» About this exercise
Below are entries. Copy exactly the lines running from the line that holds "Given: Click the EBIT estimate input field" to the line that holds "The width and height of the screenshot is (1456, 828).", with both ends included.

» Data provided
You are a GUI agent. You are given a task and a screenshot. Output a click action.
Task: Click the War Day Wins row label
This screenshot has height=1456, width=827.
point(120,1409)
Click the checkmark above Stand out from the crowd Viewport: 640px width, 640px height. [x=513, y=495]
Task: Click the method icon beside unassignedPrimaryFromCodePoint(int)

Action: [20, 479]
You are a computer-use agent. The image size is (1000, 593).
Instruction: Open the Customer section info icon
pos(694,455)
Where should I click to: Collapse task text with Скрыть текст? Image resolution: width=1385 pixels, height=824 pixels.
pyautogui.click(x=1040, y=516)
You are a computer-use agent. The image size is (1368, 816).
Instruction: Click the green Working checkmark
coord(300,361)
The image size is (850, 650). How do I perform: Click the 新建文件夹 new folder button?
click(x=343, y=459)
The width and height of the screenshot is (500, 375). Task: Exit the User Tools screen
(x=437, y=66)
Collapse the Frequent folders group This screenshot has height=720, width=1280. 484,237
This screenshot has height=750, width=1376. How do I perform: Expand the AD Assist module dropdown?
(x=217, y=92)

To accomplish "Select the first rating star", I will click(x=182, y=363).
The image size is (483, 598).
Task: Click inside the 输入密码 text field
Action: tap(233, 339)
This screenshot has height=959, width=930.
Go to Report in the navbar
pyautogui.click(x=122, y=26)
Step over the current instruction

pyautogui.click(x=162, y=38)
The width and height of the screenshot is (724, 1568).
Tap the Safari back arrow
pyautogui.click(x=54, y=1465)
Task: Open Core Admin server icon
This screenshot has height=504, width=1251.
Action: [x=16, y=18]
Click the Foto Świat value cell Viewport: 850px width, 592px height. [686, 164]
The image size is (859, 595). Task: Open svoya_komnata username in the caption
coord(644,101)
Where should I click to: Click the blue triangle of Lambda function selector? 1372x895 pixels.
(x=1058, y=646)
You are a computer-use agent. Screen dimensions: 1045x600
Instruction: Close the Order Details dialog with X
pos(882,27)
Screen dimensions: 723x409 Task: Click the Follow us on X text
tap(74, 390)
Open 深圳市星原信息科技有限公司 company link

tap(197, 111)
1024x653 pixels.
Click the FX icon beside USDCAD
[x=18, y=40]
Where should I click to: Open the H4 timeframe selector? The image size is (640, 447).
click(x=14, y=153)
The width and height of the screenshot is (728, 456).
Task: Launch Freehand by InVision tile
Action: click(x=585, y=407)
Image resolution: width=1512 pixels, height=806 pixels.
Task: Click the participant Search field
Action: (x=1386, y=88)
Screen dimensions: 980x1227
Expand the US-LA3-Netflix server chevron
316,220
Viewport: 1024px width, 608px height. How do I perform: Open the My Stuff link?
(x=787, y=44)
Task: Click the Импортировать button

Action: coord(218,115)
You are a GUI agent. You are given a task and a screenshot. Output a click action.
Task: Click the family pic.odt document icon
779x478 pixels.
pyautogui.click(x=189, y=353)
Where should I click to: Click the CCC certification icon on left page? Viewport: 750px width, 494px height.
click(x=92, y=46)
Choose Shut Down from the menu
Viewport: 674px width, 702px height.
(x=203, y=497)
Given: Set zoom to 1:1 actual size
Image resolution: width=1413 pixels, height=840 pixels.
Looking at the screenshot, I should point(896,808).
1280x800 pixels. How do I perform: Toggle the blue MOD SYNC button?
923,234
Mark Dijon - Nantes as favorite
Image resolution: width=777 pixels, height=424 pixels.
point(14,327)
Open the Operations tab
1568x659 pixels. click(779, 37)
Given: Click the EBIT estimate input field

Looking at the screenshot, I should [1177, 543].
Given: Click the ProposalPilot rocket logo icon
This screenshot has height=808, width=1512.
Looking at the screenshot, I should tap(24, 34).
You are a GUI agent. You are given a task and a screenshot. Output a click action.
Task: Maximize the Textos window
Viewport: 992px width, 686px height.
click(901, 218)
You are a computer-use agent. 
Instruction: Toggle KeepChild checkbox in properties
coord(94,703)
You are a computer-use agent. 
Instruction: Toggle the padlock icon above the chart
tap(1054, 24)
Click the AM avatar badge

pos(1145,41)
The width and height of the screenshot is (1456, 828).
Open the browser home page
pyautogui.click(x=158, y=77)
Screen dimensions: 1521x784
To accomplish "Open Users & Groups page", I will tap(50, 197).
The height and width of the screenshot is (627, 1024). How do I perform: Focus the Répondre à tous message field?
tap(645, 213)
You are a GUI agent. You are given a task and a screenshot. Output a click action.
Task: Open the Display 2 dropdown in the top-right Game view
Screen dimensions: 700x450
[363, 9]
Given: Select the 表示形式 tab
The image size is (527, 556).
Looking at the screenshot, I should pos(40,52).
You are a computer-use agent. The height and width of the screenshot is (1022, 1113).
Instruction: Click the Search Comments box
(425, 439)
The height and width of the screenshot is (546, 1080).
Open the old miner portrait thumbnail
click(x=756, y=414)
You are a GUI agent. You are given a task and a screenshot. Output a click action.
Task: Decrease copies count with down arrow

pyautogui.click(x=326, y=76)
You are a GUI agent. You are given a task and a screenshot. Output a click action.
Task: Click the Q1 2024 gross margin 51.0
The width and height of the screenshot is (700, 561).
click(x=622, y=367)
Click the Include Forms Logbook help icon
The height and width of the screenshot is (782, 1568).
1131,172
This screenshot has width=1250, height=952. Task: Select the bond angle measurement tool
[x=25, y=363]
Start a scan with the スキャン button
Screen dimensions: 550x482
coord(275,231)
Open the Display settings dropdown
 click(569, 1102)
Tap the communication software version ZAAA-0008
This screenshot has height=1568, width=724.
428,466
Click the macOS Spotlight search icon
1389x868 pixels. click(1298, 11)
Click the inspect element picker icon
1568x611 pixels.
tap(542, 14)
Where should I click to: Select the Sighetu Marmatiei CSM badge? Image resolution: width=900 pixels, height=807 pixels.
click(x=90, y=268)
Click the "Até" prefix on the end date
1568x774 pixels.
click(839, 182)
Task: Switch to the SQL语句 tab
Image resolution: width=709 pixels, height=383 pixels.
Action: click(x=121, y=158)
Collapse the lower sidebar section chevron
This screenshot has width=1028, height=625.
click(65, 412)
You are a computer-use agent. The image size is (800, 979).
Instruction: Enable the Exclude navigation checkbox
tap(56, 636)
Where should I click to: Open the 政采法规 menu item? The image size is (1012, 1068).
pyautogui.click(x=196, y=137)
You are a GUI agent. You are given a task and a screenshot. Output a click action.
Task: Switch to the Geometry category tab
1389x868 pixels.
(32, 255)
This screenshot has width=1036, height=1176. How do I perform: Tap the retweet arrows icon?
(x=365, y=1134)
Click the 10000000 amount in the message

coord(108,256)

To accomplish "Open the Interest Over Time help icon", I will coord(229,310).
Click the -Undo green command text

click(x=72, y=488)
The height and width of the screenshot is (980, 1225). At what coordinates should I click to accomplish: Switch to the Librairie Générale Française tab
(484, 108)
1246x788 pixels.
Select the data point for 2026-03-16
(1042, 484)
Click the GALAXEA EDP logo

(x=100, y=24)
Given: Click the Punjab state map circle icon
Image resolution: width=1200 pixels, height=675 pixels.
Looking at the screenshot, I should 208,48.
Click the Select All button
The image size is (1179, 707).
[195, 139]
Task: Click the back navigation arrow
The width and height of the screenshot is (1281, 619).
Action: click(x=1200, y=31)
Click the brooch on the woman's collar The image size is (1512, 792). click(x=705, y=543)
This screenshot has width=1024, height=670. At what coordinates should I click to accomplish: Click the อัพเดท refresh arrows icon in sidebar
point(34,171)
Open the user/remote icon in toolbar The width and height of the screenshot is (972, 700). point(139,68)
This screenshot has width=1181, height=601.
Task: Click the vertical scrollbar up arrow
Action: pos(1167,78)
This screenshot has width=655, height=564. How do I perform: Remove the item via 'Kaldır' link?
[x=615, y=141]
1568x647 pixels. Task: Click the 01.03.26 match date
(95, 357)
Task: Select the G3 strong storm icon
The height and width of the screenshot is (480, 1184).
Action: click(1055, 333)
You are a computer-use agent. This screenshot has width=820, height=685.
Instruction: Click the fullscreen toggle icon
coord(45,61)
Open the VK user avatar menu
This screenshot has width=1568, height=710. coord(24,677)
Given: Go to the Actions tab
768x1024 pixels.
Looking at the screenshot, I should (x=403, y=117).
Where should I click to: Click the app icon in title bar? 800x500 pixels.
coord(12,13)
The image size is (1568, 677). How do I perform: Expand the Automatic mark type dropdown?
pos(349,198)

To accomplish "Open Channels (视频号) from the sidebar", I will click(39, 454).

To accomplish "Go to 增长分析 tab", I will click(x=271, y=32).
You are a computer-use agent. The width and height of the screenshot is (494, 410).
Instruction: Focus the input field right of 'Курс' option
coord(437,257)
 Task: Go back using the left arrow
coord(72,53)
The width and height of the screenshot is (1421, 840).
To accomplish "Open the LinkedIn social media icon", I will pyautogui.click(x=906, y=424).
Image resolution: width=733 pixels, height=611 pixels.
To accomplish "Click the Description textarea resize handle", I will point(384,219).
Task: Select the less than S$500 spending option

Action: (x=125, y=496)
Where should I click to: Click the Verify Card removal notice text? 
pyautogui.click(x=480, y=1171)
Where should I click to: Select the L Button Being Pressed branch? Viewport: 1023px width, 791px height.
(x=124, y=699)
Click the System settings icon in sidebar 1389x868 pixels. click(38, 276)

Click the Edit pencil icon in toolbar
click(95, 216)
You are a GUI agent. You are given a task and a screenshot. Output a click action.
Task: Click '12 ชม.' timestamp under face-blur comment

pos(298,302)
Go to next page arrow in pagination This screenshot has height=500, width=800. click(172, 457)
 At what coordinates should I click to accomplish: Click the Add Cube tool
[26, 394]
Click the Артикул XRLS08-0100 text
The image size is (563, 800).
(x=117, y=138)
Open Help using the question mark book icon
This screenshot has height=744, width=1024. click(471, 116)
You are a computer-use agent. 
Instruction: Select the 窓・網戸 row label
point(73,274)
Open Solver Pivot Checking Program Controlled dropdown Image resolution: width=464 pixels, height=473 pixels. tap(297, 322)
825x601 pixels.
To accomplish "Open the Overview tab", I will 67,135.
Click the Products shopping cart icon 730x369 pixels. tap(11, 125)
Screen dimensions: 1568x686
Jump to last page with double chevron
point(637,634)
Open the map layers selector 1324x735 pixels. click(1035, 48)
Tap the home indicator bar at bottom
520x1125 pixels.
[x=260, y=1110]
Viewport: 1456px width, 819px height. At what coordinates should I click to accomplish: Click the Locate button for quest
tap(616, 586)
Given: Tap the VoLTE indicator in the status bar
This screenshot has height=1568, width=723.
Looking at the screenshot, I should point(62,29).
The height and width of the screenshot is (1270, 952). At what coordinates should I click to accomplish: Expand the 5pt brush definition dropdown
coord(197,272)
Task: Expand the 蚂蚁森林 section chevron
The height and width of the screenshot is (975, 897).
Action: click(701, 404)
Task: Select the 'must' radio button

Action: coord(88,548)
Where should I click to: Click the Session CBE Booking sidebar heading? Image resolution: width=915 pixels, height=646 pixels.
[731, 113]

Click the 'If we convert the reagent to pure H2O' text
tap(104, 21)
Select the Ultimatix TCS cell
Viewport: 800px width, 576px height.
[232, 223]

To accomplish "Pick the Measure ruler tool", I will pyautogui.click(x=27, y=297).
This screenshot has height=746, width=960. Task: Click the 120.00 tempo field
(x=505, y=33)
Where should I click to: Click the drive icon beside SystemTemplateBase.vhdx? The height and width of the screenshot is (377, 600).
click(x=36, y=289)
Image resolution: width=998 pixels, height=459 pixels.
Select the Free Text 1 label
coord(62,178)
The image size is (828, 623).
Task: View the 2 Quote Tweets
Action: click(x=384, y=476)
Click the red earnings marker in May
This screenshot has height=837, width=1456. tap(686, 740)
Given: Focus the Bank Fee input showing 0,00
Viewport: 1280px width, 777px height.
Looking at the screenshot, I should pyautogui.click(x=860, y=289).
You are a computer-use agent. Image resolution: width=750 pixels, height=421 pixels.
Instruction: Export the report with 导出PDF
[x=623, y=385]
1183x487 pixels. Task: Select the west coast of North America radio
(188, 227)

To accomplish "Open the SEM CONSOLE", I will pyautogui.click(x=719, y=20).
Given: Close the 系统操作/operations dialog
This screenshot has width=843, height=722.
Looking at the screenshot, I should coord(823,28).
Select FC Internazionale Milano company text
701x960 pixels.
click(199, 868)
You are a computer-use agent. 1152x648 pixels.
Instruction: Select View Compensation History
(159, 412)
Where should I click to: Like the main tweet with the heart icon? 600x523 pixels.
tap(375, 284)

» Exercise output
Given: Click the EBIT estimate input field

Looking at the screenshot, I should [1177, 543].
Given: Click the ProposalPilot rocket logo icon
This screenshot has height=808, width=1512.
Looking at the screenshot, I should tap(24, 34).
You are a GUI agent. You are given a task and a screenshot. Output a click action.
Task: Maximize the Textos window
Viewport: 992px width, 686px height.
click(901, 218)
You are a computer-use agent. 
Instruction: Toggle KeepChild checkbox in properties
coord(94,703)
You are a computer-use agent. 
Instruction: Toggle the padlock icon above the chart
tap(1054, 24)
Click the AM avatar badge

pos(1145,41)
The width and height of the screenshot is (1456, 828).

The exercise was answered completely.